(TEXTE FOURNI)
====

Après vingt ans : paix ou guerre ?

La vie et la mort de M. Jean Jaurès 1.

2 août 1914

Nous nous sommes inclinés hier 2 devant la dépouille sanglante de M. Jean Jaurès, et nous avons immédiatement exprimé la réprobation que nous inspirait cet attentat deux fois criminel, puisqu'il est stupide. L'incomparable honneur qui vient d'être accordé à M. Jean Jaurès de tomber en signe de sa foi et de sa doctrine affranchit sa personne des jugements d'ordre moral sur sa politique et sur son action. Seules, ses idées restent exposées au débat qui ne peut mourir.

L'importante atténuation que les événements l'avaient contraint d'apporter à sa longue espérance d'une paix estimée éternelle et fatale, se charge de répondre, répond seule, mais sans réplique, à la grande question sur laquelle se jugent les intelligences humaines : — Eut-il tort ? ou eut-il raison ?

Depuis une vingtaine d'années, non seulement la France, mais le parti socialiste et démocratique français se trouvait au carrefour d'Hercule 3, entre le maximum et le minimum de l'effort national. Ma jeunesse a connu des socialistes presque chauvins. Il en était même d'antisémites, dont quelques-uns se retrouvèrent à l'affaire Dreyfus, contre Dreyfus ou bien sur un terrain de stricte neutralité. L'hypothèse d'un socialisme nationaliste n'était pas plus improbable qu'une autre vers l'année 1894. Le nationalisme sous-entend une idée de protection du travail et des travailleurs, et l'on peut même, au moyen de ces calembours qui sont fréquents en politique, y faire entrer l'idée de nationaliser le sol, le sous-sol, les moyens de production. Sans calembour, un sentiment national plus intense, avivé par une administration plus sérieuse des intérêts nationaux, en tant que tels, pouvait introduire dans l'esprit de nos lois un compte rationnel des fortes plus-values que la société ajoute à l'initiative et à l'effort des particuliers, membres de la nation. Cette espèce de socialisme nationaliste était viable à condition d'en vouloir aussi les moyens, dont le principal eût dépendu d'un gouvernement fortement charpenté. Si l'État doit être solide pour faire face à l'Étranger, il doit l'être bien davantage pour résister à cette insaisissable étrangère, la Finance, à ce pouvoir cosmopolite, le Capital !

====

(SECTION DES DONNÉES)
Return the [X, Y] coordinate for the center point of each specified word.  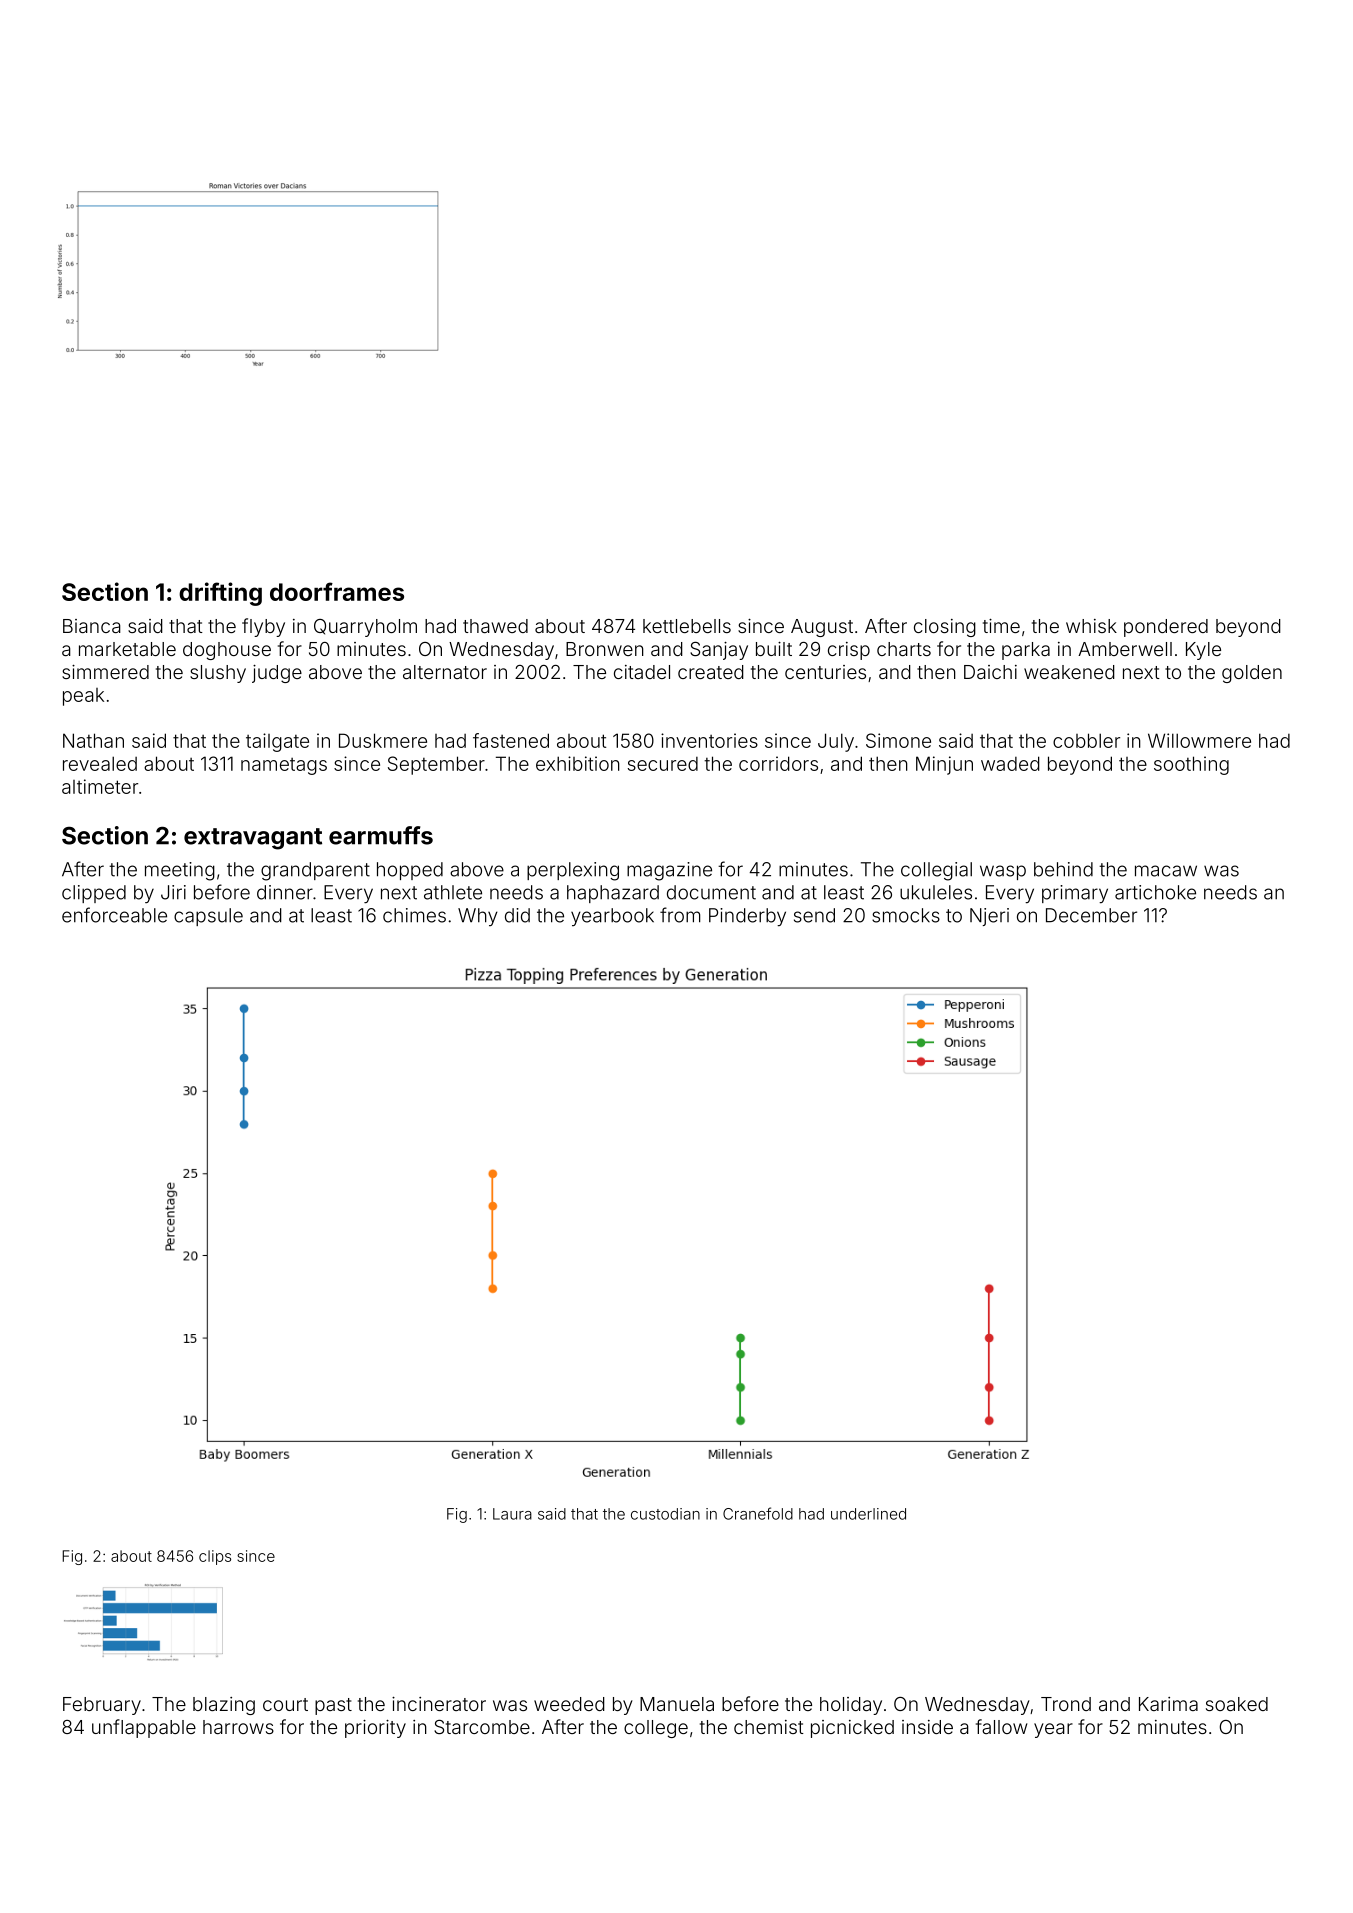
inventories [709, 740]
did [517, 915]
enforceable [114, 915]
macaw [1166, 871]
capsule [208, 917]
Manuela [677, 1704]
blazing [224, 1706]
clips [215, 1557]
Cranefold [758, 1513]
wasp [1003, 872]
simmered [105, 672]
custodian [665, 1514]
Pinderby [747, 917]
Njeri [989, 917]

====

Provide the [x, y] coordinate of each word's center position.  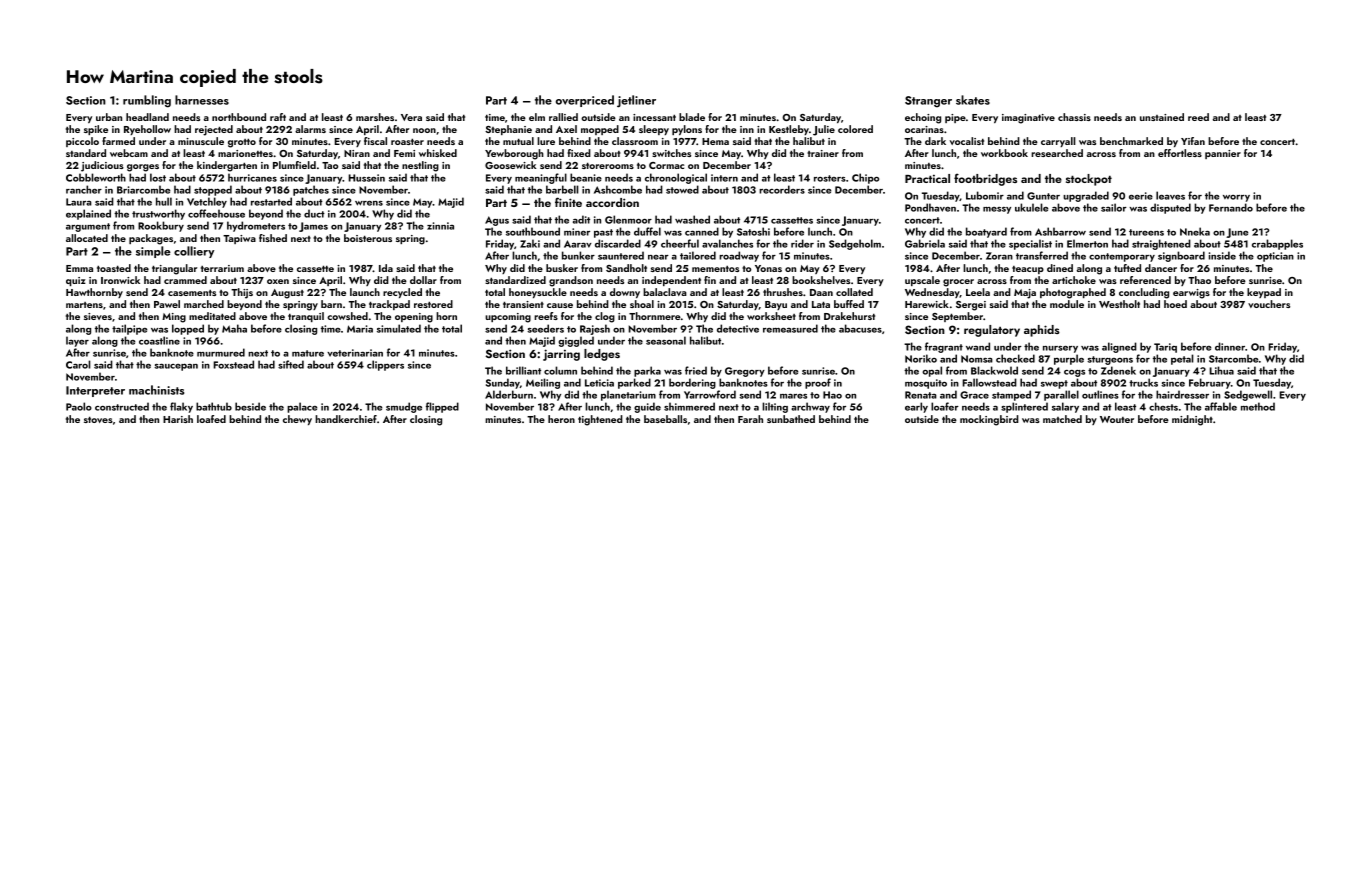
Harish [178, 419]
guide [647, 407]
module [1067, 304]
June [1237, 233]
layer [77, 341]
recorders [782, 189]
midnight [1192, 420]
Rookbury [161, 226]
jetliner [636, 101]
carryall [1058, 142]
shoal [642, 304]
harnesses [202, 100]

====

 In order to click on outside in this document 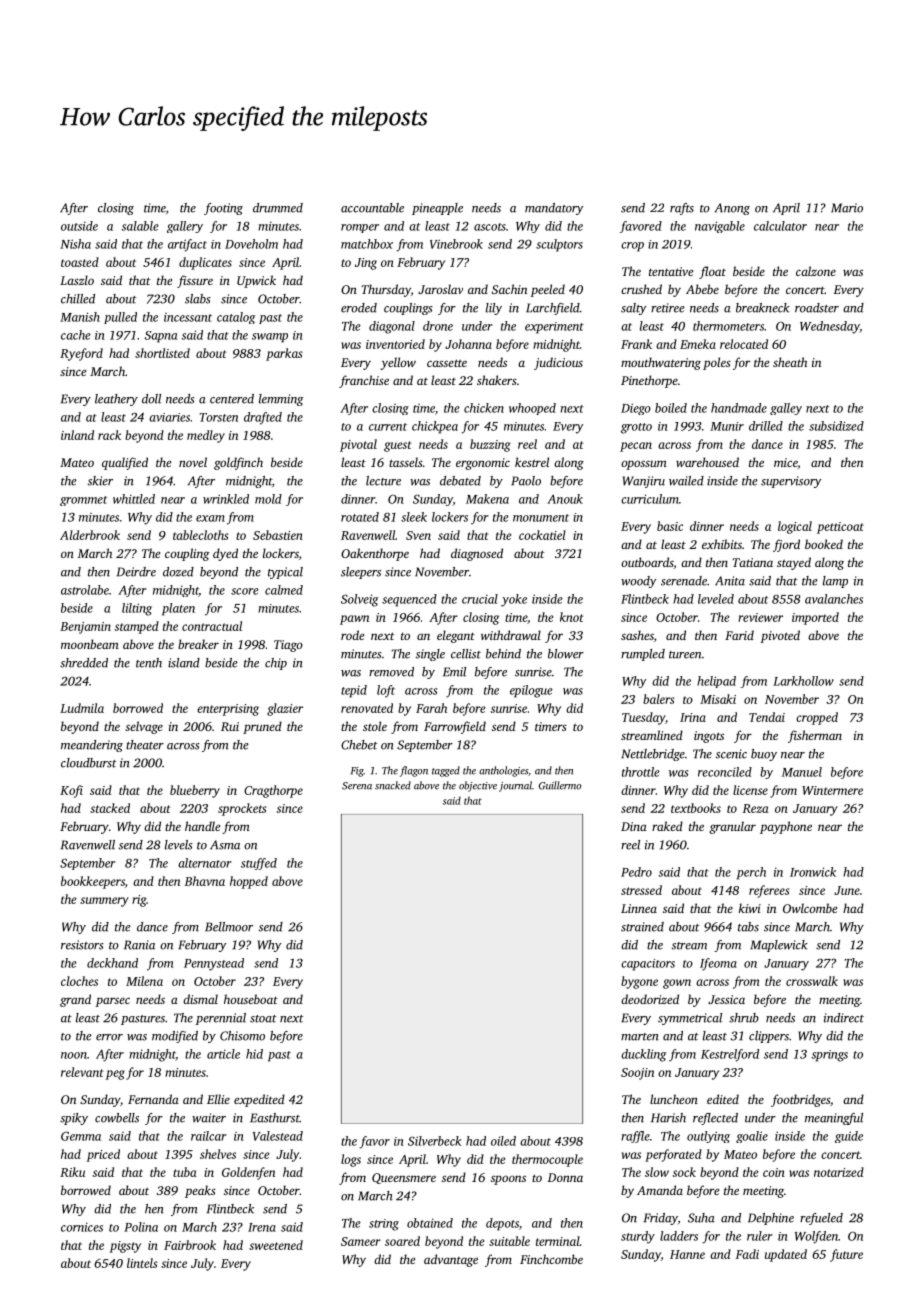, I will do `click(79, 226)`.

====

(ÉNONCÉ DE LA TÂCHE)
Redonnez intégralement, s'il vous plaît, le texte sur la mort de Jean Jaurès, sans rien y changer. Ce matériel n'a aucun rôle ici.

(SOLUTION PROPOSÉE)
Après vingt ans : paix ou guerre ?

La vie et la mort de M. Jean Jaurès 1.

2 août 1914

Nous nous sommes inclinés hier 2 devant la dépouille sanglante de M. Jean Jaurès, et nous avons immédiatement exprimé la réprobation que nous inspirait cet attentat deux fois criminel, puisqu'il est stupide. L'incomparable honneur qui vient d'être accordé à M. Jean Jaurès de tomber en signe de sa foi et de sa doctrine affranchit sa personne des jugements d'ordre moral sur sa politique et sur son action. Seules, ses idées restent exposées au débat qui ne peut mourir.

L'importante atténuation que les événements l'avaient contraint d'apporter à sa longue espérance d'une paix estimée éternelle et fatale, se charge de répondre, répond seule, mais sans réplique, à la grande question sur laquelle se jugent les intelligences humaines : — Eut-il tort ? ou eut-il raison ?

Depuis une vingtaine d'années, non seulement la France, mais le parti socialiste et démocratique français se trouvait au carrefour d'Hercule 3, entre le maximum et le minimum de l'effort national. Ma jeunesse a connu des socialistes presque chauvins. Il en était même d'antisémites, dont quelques-uns se retrouvèrent à l'affaire Dreyfus, contre Dreyfus ou bien sur un terrain de stricte neutralité. L'hypothèse d'un socialisme nationaliste n'était pas plus improbable qu'une autre vers l'année 1894. Le nationalisme sous-entend une idée de protection du travail et des travailleurs, et l'on peut même, au moyen de ces calembours qui sont fréquents en politique, y faire entrer l'idée de nationaliser le sol, le sous-sol, les moyens de production. Sans calembour, un sentiment national plus intense, avivé par une administration plus sérieuse des intérêts nationaux, en tant que tels, pouvait introduire dans l'esprit de nos lois un compte rationnel des fortes plus-values que la société ajoute à l'initiative et à l'effort des particuliers, membres de la nation. Cette espèce de socialisme nationaliste était viable à condition d'en vouloir aussi les moyens, dont le principal eût dépendu d'un gouvernement fortement charpenté. Si l'État doit être solide pour faire face à l'Étranger, il doit l'être bien davantage pour résister à cette insaisissable étrangère, la Finance, à ce pouvoir cosmopolite, le Capital !